Problem/Motivation
Attempt to index field with content longer than 65536 (including vector size and all metadata fields) attracts API response code 1100.
Proposed resolution
The issue is a bit complicated by the fact, that it is not caught by Milvus driver, but only a API call, and we do not know how exactly the length is calculated there.
We can proactively trim the content field, but I suggest we catch 1100 code in vdb_provider_milvus/src/Plugin/VdbProvider/MilvusProvider.php
, method insertIntoCollection()
, trim the field based on lengths all the fields and vector, and try again. I suggest something like this:
public function insertIntoCollection(
string $collection_name,
array $data,
string $database = 'default',
): void {
$processed = FALSE;
while (!$processed) {
$response = json_decode($this->getClient()->vector()->insert(
collectionName: $collection_name,
data: $data,
dbName: $database,
), TRUE);
if (!isset($response['code'])) {
throw new \Exception("Failed to record vector.");
}
switch ($response['code']) {
case 1100:
$this->sanitizeMaxLength($data);
break;
case 200:
$processed = TRUE;
break;
default:
throw new \Exception("Failed to record vector.");
}
}
}
And then:
/**
* Trim the data.
*
* @throws \Exception
*/
private function sanitizeMaxLength(&$data): void {
// Nothing to do, if we do not have content field or it is empty.
if (!isset($data['content']) || (strlen($data['content']) == 0)) {
throw new \Exception("Failed to record vector.");
}
$total_length = $this->countLength($data);
// If the content is too long, shorten the content by a calculated value.

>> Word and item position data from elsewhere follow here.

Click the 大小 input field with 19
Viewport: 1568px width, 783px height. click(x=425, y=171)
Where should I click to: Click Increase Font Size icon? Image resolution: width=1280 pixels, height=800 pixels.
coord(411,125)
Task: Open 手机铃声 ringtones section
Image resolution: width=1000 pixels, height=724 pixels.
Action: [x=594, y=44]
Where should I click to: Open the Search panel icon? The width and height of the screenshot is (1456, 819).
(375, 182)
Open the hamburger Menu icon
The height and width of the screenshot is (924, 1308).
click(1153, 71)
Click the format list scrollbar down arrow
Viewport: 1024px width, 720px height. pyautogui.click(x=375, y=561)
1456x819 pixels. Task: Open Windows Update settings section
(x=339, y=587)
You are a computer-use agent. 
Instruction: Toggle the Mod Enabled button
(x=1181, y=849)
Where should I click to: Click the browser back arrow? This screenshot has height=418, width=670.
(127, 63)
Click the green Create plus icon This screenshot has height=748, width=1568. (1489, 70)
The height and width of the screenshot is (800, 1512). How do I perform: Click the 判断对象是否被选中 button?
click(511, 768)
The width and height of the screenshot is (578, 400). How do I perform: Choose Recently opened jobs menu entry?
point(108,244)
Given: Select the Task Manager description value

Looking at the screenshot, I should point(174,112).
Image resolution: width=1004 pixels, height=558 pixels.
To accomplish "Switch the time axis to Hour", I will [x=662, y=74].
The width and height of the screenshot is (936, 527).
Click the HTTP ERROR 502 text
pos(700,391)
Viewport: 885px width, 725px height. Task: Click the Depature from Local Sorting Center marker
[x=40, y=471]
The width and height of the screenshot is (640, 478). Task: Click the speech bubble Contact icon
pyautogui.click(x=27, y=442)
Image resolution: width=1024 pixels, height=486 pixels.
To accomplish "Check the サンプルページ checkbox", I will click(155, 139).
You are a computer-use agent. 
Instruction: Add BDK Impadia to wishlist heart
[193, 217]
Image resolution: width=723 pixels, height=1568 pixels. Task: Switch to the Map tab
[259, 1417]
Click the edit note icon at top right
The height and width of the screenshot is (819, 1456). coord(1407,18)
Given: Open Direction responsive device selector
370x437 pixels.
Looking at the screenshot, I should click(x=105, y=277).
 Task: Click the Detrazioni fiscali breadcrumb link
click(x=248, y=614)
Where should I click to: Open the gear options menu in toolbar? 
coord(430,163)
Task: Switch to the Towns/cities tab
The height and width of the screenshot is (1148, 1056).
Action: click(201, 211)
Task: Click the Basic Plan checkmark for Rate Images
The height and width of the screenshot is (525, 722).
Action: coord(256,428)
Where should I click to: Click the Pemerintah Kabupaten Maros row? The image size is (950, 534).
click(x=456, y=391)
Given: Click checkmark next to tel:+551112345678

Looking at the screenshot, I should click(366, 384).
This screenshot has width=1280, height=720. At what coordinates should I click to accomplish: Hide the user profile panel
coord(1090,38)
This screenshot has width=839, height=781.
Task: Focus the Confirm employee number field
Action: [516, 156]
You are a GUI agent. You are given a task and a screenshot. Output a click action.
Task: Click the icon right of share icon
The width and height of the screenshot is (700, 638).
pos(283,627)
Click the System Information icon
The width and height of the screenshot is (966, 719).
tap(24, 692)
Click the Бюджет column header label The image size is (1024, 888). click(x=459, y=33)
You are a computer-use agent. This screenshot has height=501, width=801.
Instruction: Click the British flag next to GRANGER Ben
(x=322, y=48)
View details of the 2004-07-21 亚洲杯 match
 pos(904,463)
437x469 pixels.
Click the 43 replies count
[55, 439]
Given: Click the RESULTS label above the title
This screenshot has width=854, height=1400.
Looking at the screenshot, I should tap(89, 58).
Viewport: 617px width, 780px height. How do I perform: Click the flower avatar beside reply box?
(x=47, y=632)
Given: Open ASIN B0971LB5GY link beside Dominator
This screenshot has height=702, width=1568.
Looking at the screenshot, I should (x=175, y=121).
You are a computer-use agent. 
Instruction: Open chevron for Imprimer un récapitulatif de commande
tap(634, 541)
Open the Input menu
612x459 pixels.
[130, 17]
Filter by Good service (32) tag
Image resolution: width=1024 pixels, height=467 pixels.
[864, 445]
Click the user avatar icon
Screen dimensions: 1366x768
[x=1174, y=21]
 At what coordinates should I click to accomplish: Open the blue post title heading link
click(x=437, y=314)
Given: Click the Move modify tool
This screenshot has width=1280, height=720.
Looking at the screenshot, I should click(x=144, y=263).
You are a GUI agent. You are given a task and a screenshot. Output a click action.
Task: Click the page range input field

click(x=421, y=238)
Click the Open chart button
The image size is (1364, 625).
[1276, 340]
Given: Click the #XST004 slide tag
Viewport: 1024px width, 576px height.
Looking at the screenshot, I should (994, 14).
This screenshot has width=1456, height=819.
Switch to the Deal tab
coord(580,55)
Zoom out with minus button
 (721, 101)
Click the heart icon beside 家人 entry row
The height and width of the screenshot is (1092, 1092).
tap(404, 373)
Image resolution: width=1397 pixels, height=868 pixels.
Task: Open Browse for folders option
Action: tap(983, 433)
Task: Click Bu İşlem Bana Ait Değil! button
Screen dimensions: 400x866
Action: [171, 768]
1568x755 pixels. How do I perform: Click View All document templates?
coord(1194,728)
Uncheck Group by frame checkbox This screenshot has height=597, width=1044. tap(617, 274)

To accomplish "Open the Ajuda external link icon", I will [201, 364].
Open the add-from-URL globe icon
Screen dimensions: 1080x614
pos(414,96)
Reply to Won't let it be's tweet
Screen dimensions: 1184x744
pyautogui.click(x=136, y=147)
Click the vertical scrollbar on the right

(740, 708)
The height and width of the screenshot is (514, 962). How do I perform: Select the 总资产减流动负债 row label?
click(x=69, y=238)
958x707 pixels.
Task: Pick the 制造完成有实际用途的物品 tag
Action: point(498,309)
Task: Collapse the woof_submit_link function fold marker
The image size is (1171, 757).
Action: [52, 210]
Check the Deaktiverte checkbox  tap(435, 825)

if ($total_length > 65536) {
$difference = 65536 - $total_length;
}
// If the calculated content is shorter, but API still reports the issue
// shorten the content by additional 5%.
else {
$difference = -max(1, (int) (strlen($data['content']) * 0.05));
}
$data['content'] = substr($data['content'], 0, $difference);
}
/**
* Calculate size of data.
*
* @param $data
*
* @return int
*/
private function countLength($data): int {
$total_length = 0;
foreach ($data as $key => $value) {
if ($key !== 'vector') {
$total_length += strlen((string) $value) + strlen($key) + 22;
} else {
$total_length += count($value) + 28;
}
}
return $total_length;
}